Entries shown Block Start
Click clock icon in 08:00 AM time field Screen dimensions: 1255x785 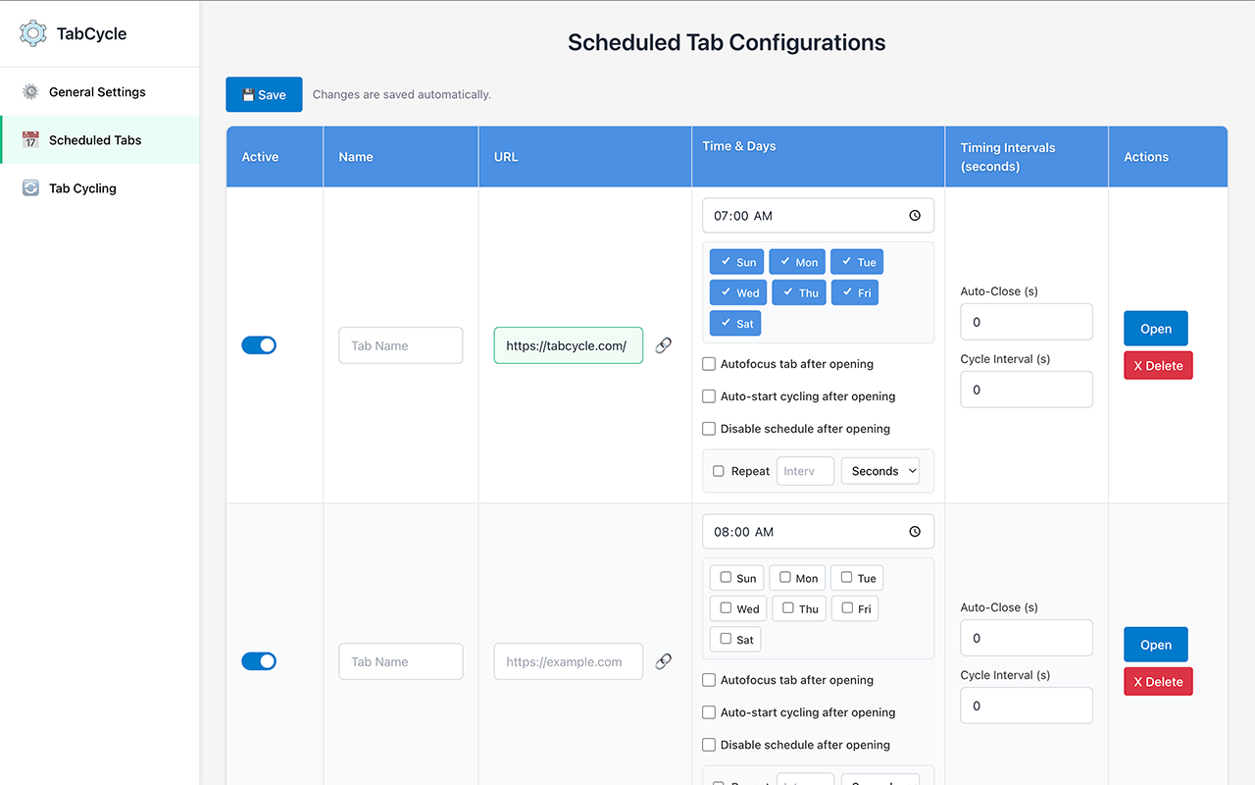[915, 532]
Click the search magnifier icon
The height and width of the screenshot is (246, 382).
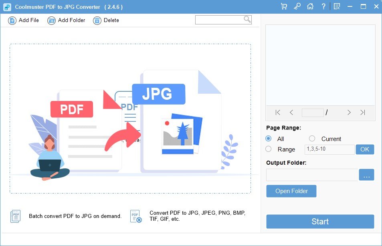(x=247, y=19)
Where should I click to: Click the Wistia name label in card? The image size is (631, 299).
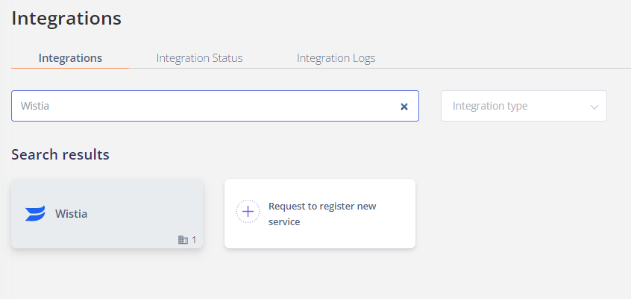point(71,214)
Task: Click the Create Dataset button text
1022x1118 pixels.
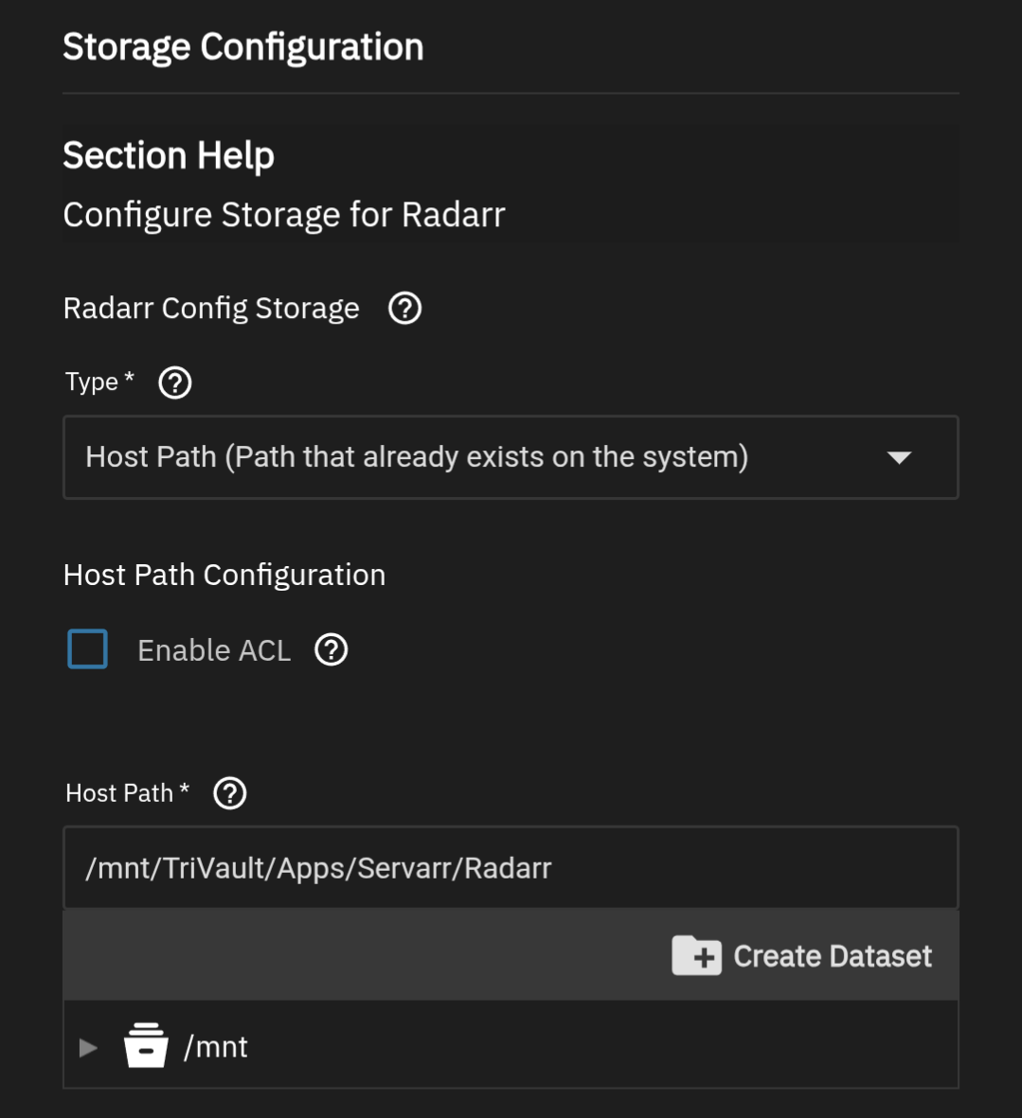Action: (833, 956)
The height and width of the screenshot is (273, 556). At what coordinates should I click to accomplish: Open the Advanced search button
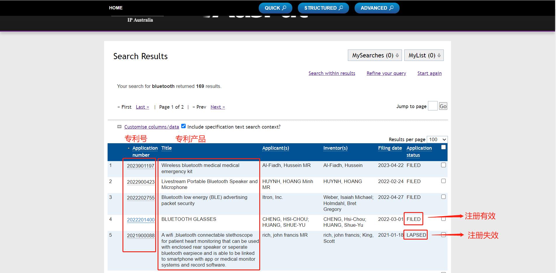click(x=377, y=8)
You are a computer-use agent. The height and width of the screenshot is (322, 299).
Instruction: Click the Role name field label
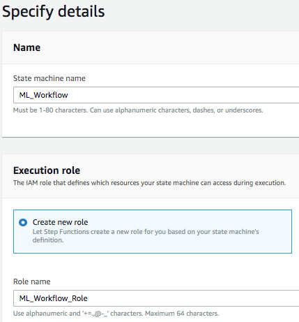coord(32,281)
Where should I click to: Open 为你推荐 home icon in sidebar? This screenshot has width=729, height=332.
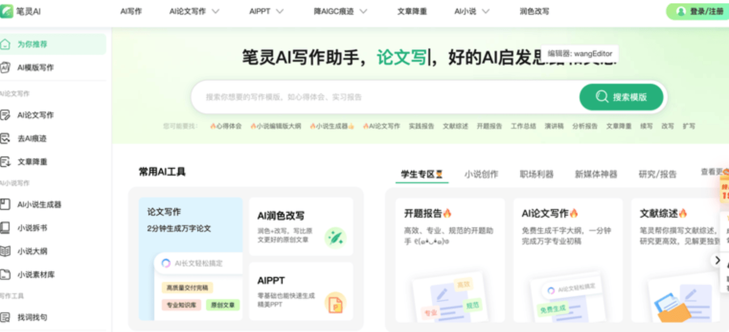click(5, 44)
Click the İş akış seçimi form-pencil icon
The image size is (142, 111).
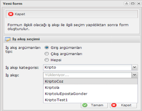tap(8, 39)
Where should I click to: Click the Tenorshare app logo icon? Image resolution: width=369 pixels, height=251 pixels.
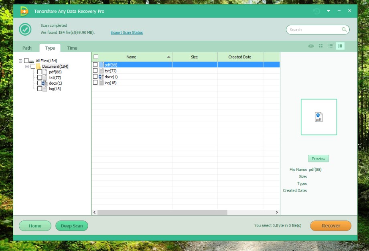point(24,11)
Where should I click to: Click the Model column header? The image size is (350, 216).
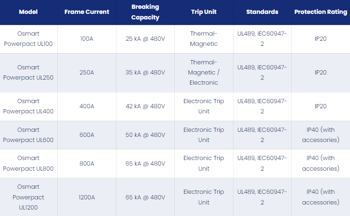coord(28,12)
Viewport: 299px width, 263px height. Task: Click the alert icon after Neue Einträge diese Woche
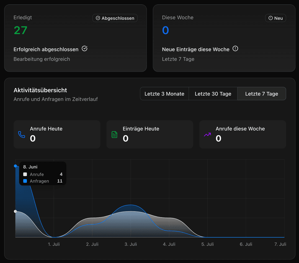235,49
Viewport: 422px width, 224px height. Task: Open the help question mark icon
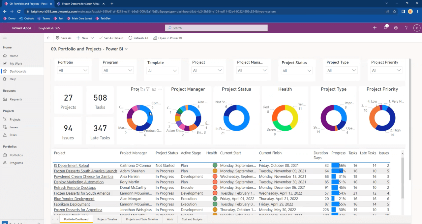pos(406,28)
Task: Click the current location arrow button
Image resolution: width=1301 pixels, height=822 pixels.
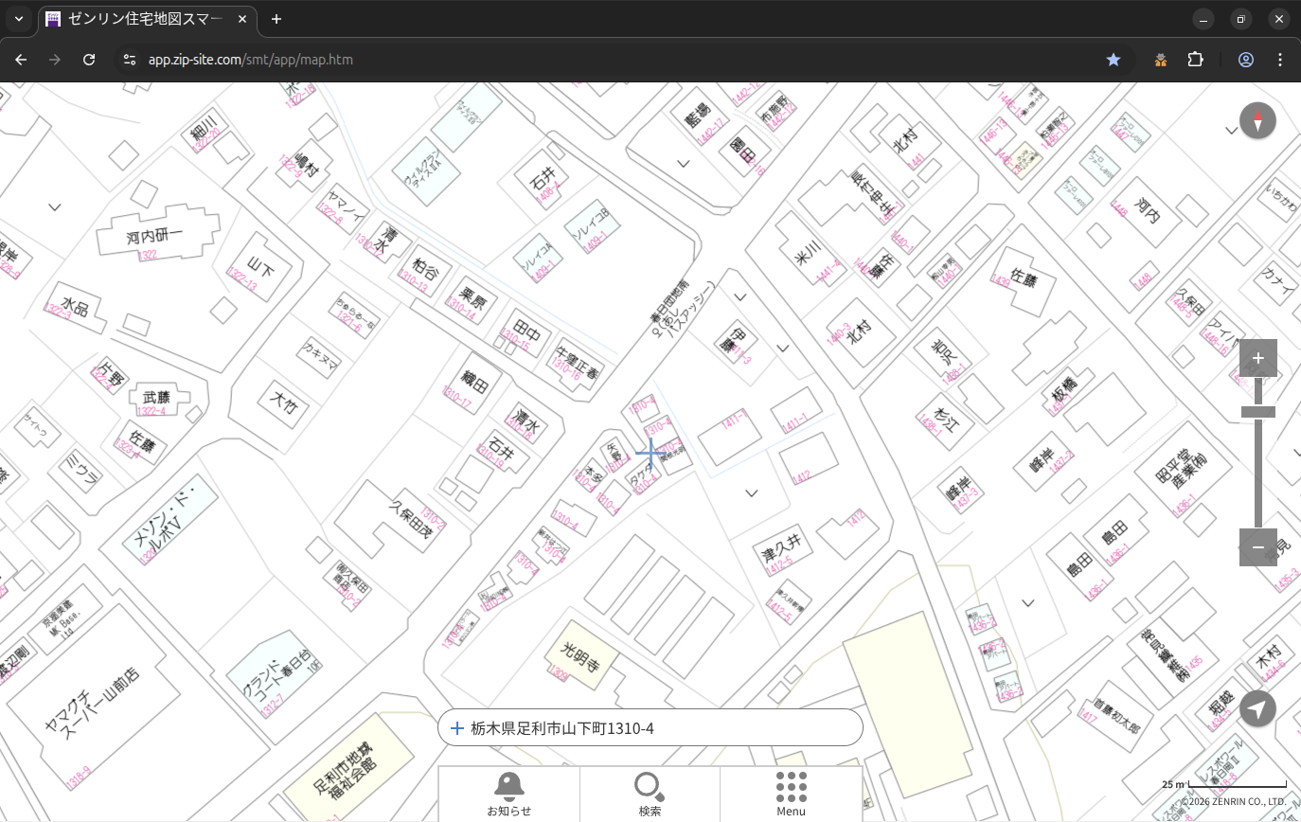Action: 1257,708
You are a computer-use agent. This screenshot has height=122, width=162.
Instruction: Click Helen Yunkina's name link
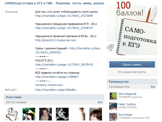click(x=127, y=104)
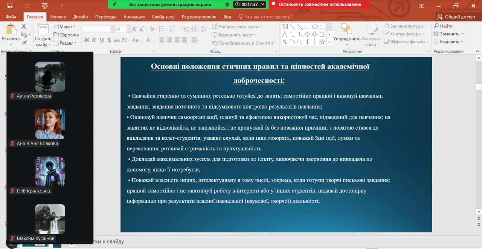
Entries shown Block End
● Directions for this task
Write out, word for word, only the lines from the one containing "Where should I click to: Click the Tenorshare" to the end of the data above; the pictures stay out.

● Exercise result
Where should I click to: Click the Tenorshare app logo icon? Image resolution: width=369 pixels, height=251 pixels.
point(24,11)
Where should I click to: Click the Model column header? The image size is (350, 216).
coord(28,12)
Viewport: 299px width, 263px height. Task: Click the alert icon after Neue Einträge diese Woche
235,49
Viewport: 422px width, 224px height. Task: Open the help question mark icon
pos(406,28)
Task: Click the current location arrow button
Image resolution: width=1301 pixels, height=822 pixels.
Action: 1257,708
You are a computer-use agent. This screenshot has height=122, width=162.
Instruction: Click Helen Yunkina's name link
click(x=127, y=104)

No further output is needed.